Ahora, después de pascua, ha comenzado con esta nueva serie, en la que busca que todos los que lo escuchamos o leemos aprendamos a orar mejor.

Pero, ¿sirve para algo en la vida dedicar algunos espacios del día a la oración? “Es necesario aprender a rezar, casi adquiriendo de nuevo este arte; incluso los que están muy avanzados en la vida espiritual sienten siempre la necesidad de entrar en la escuela de Jesús para aprender a rezar con autenticidad. Recibimos la primera lección del Señor a través de su ejemplo”, dijo el Papa en la pasada audiencia pública.

Así destacó cómo a lo largo de la historia, diversas civilizaciones dedicaban algunos momentos del día al encuentro con la Divinidad con elementos muy rescatables hoy en día.

El Papa puso varios ejemplos: en Egipto, un ciego le pide a quien representa su divinidad, que le devuelva la vista para verlo a él. En Mesopotamia, por su parte, había una visión de Dios más arbitraria, pero luego se fue creando una concepción muy bella sobre el perdón y la misericordia. El Papa se refirió a la antigua Grecia, donde la oración fue evolucionando. En principio se invocaban las divinidades para obtener favores y luego se invocaba para buscar mejorar cada día. Igualmente, el imperio romano centraba su oración a la protección divina pero con el tiempo se fue transformando en manifestación de piedad personal, alabanza y agradecimiento. Y lo anterior por citar sólo algunos de los tantos ejemplos.

Siempre me ha llamado la atención que civilizaciones tan diversas y desde los primeros siglos de la historia hayan querido buscar ese contacto con lo Eterno. Y me sigue llamando la atención que en este siglo XXI, con el ritmo acelerado de la vida y la cantidad de sucedáneos que nos ofrece el mundo, sigan apareciendo manifestaciones de una sed de eternidad, de ir más allá de lo materialmente tangible. Y es que al encontrarse con Dios el ser humano se encuentra consigo mismo, que ha sido creado por Él y para Él.

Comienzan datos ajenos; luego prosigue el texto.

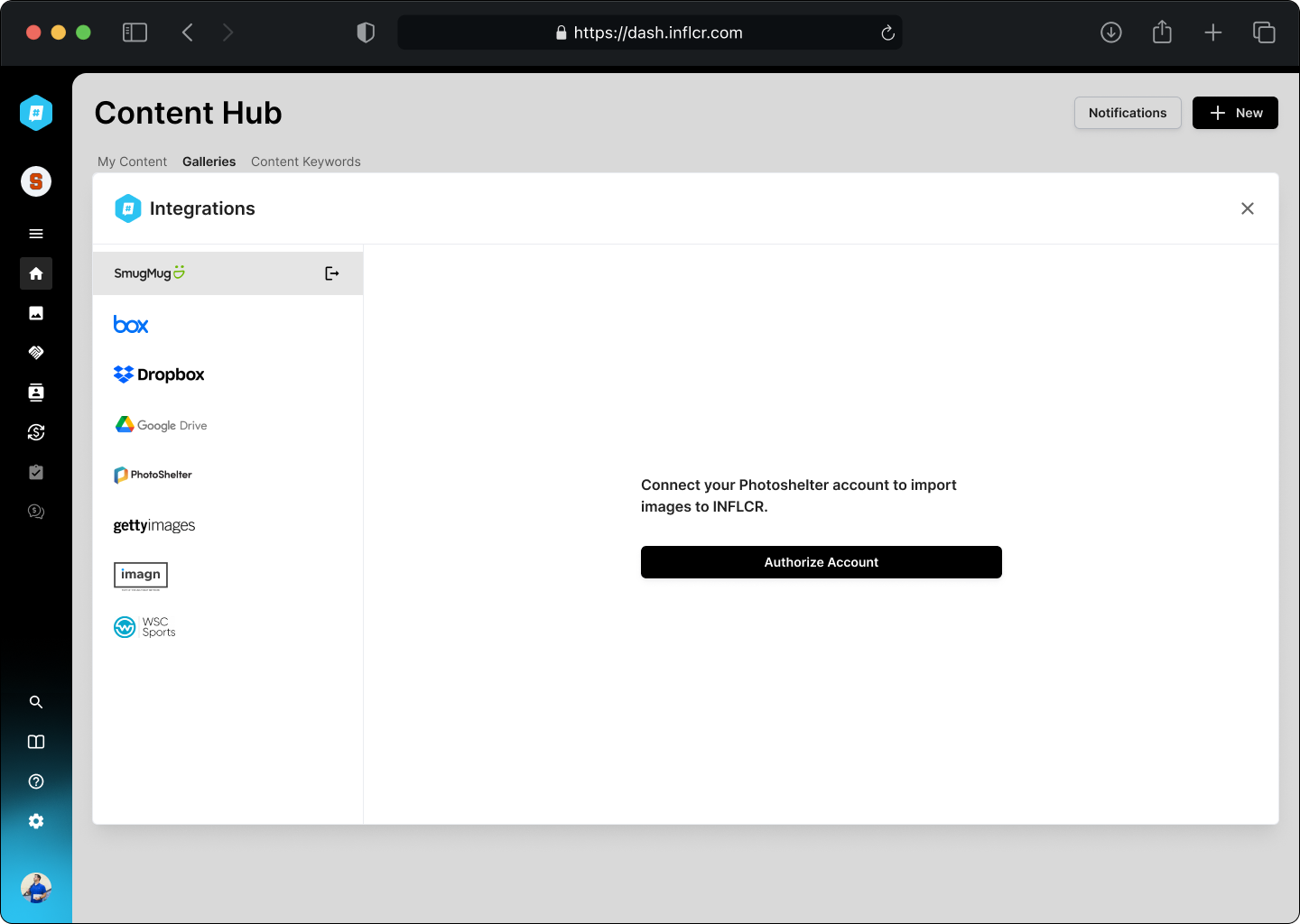The image size is (1300, 924).
Task: Switch to the My Content tab
Action: (132, 162)
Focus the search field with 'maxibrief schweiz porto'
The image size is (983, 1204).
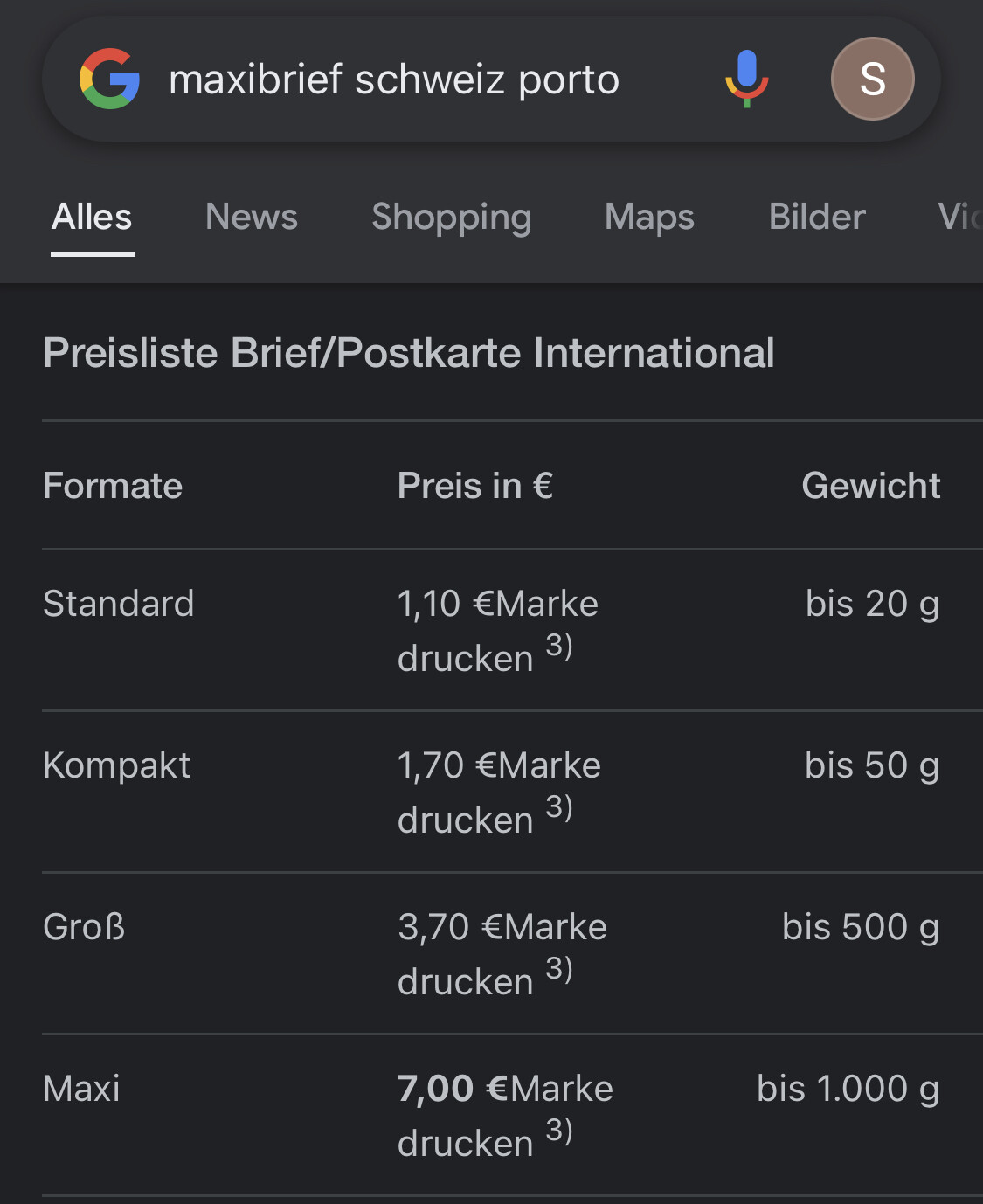[x=393, y=80]
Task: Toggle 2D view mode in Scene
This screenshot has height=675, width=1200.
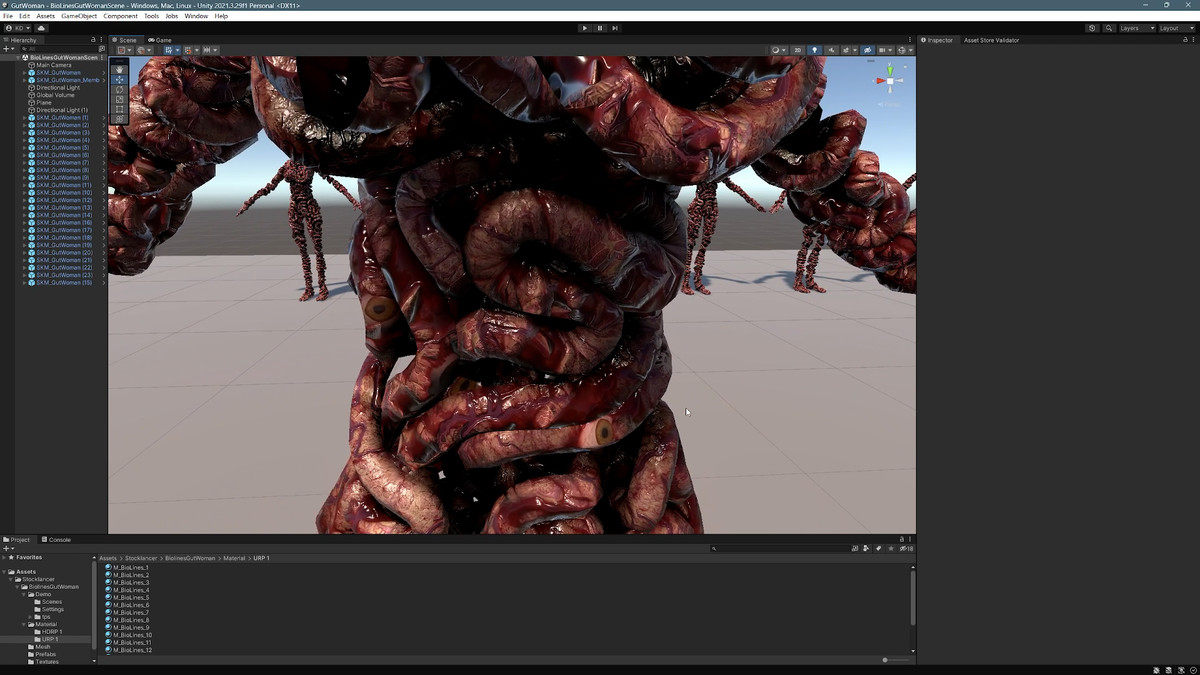Action: tap(797, 50)
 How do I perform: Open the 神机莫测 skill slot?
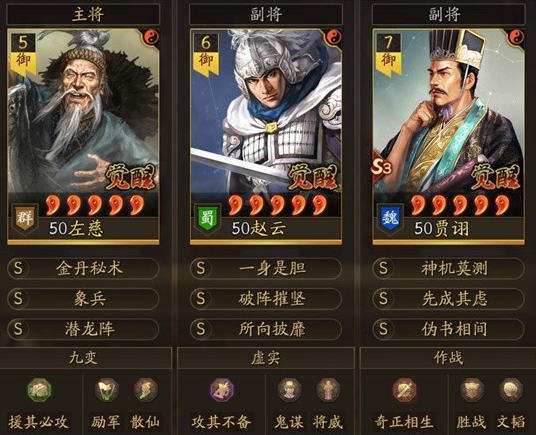[448, 269]
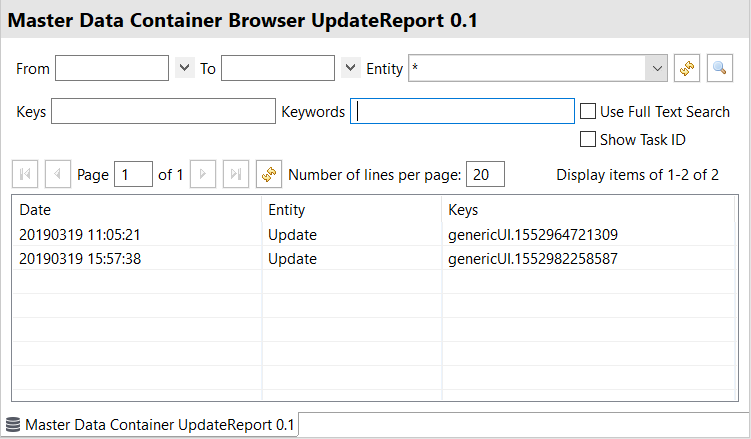Focus the Number of lines per page field
Viewport: 751px width, 439px height.
[485, 174]
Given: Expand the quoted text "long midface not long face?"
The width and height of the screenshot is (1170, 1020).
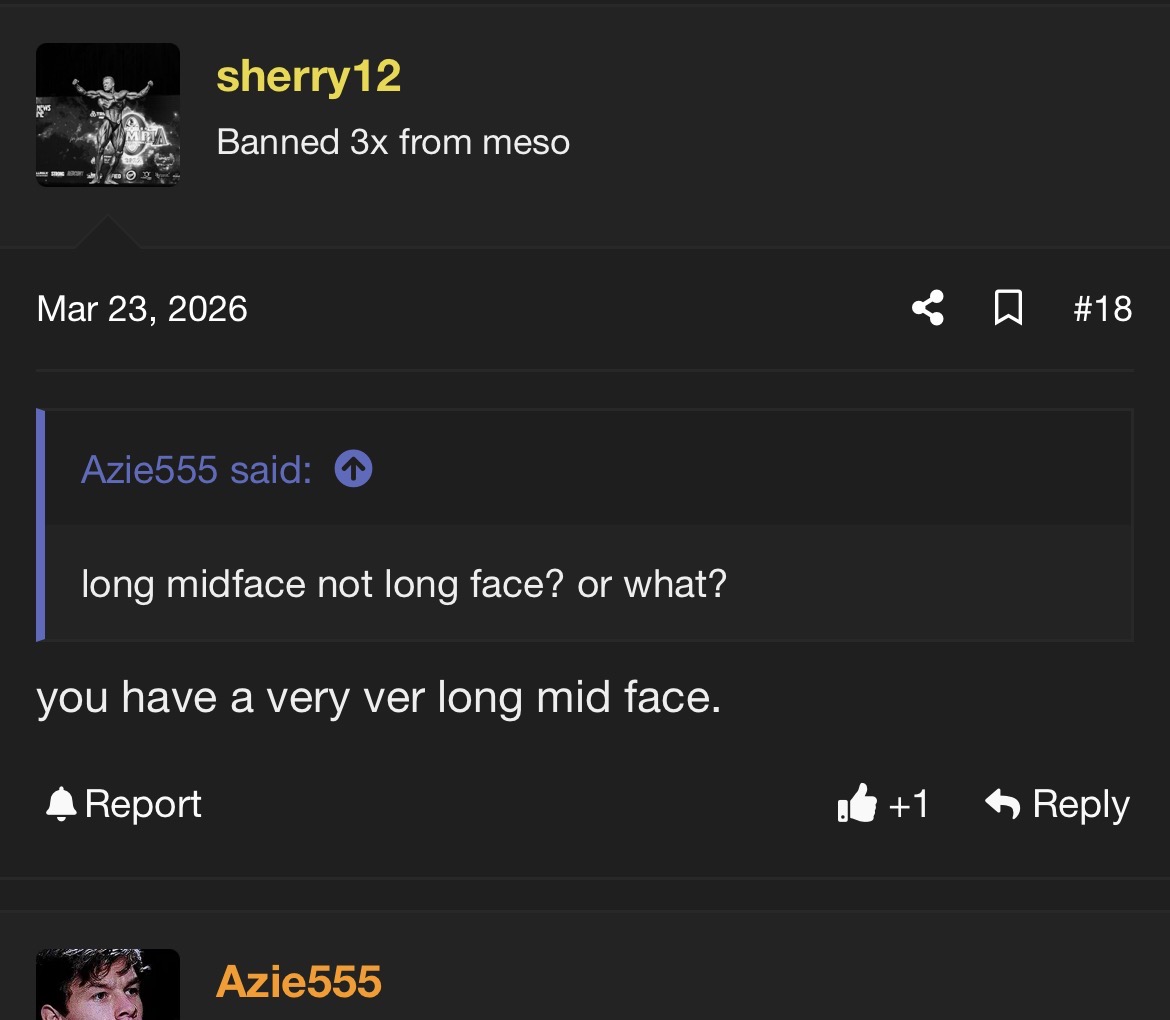Looking at the screenshot, I should pos(322,584).
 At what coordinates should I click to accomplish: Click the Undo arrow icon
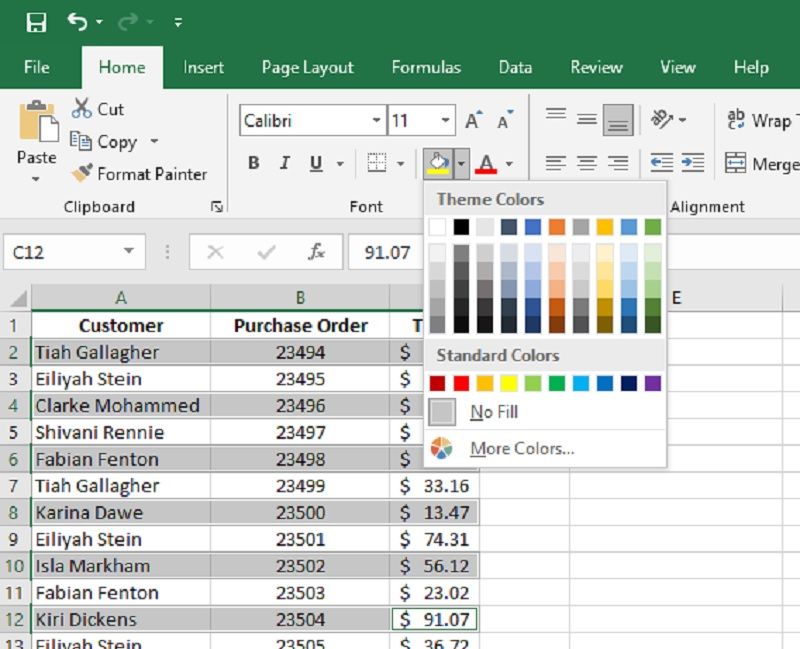click(x=77, y=22)
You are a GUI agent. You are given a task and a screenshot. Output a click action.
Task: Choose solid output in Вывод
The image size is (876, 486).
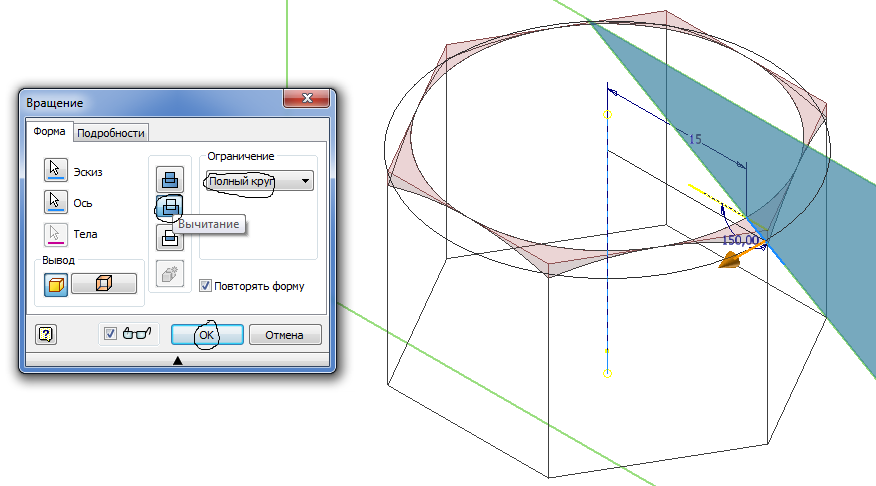pos(56,284)
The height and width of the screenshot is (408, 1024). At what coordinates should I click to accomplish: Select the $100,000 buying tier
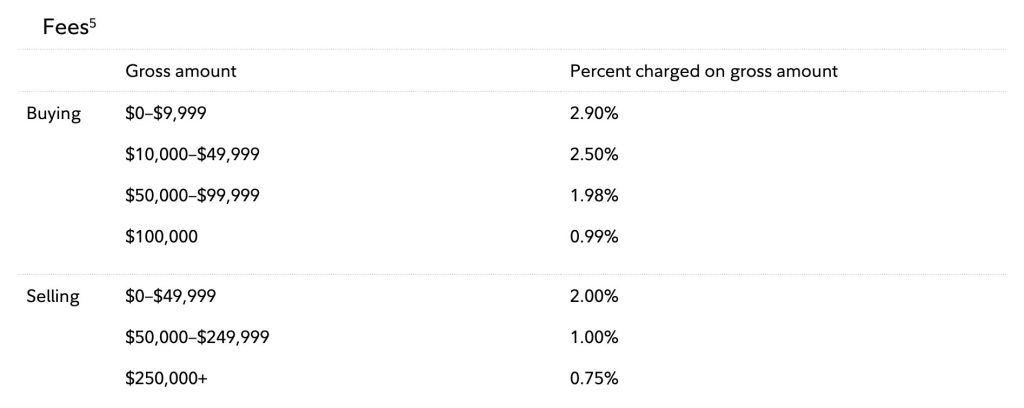click(x=161, y=237)
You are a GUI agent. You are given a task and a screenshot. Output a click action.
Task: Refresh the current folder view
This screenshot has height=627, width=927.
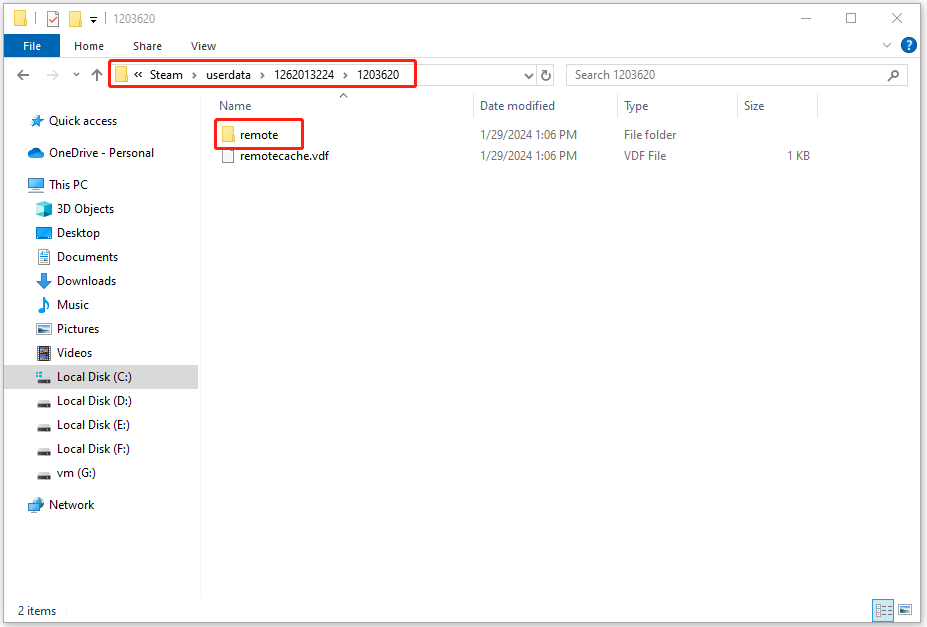pos(547,75)
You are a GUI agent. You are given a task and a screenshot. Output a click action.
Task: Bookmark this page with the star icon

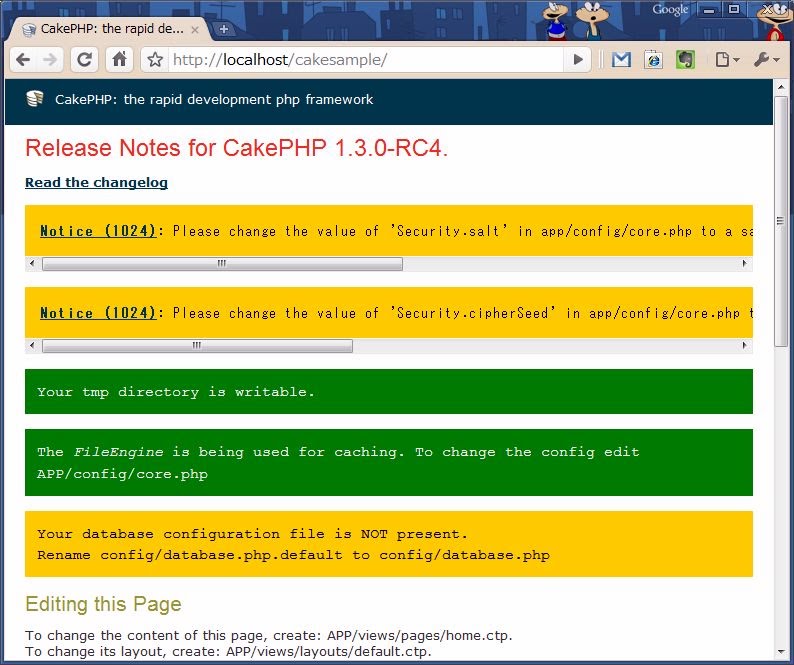click(x=155, y=60)
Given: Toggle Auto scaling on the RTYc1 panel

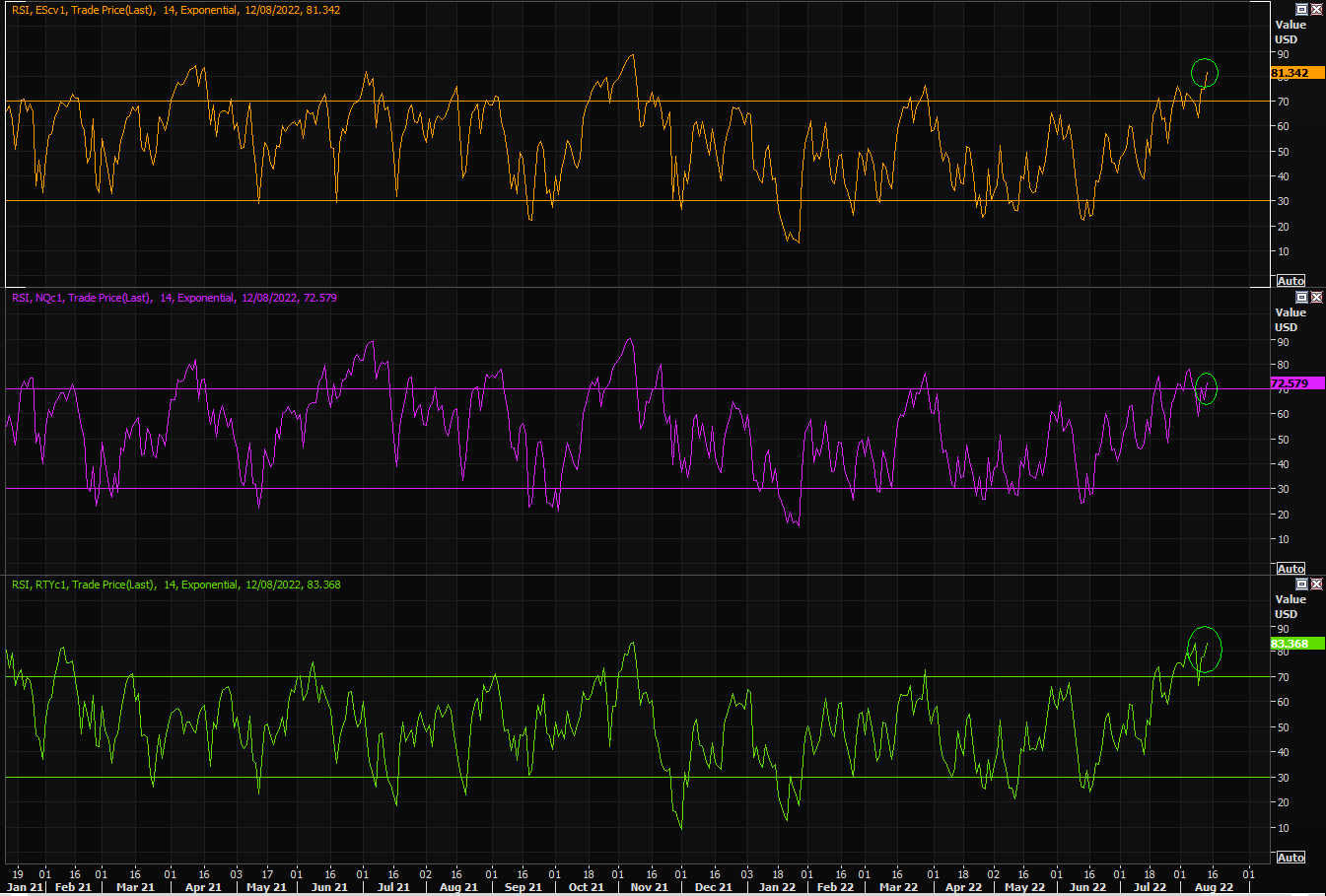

Pero ¿cómo sacar tiempo para rezar cuando las actividades y responsabilidades inundan nuestra vida? Estas deben brotar, más que del cumplimiento de un deber, del anhelo que el hombre tiene con Dios, el amor a Él incrementa el anhelo de buscar estos espacios donde se le conoce más y por lo tanto se puede conocer también a sí mismo. Y aún cuando el hombre no sienta ese deseo de rezar, debe buscarlo como cuando no tenemos ganas de comer o levantarnos pero sabemos que debemos hacerlo para nuestro bien.

El Beato Juan Pablo II es un ejemplo claro de esta búsqueda. Él, cuenta Carl Ardenson, caballero supremo de Colón,  y gran amigo suyo, “le daba una lección a quien tiene demasiada prisa para rezar”, pues la oración “era algo infaltable en su jornada”.

La oración es la mejor inversión del tiempo. La clave está en que los momentos profundos de encuentro con Dios se conviertan en la savia que nutra el resto del día, que no exista una disociación entre oración y vida cotidiana que, al contrario, la vida misma y el ejemplo sean una prolongación de ese encuentro con Dios.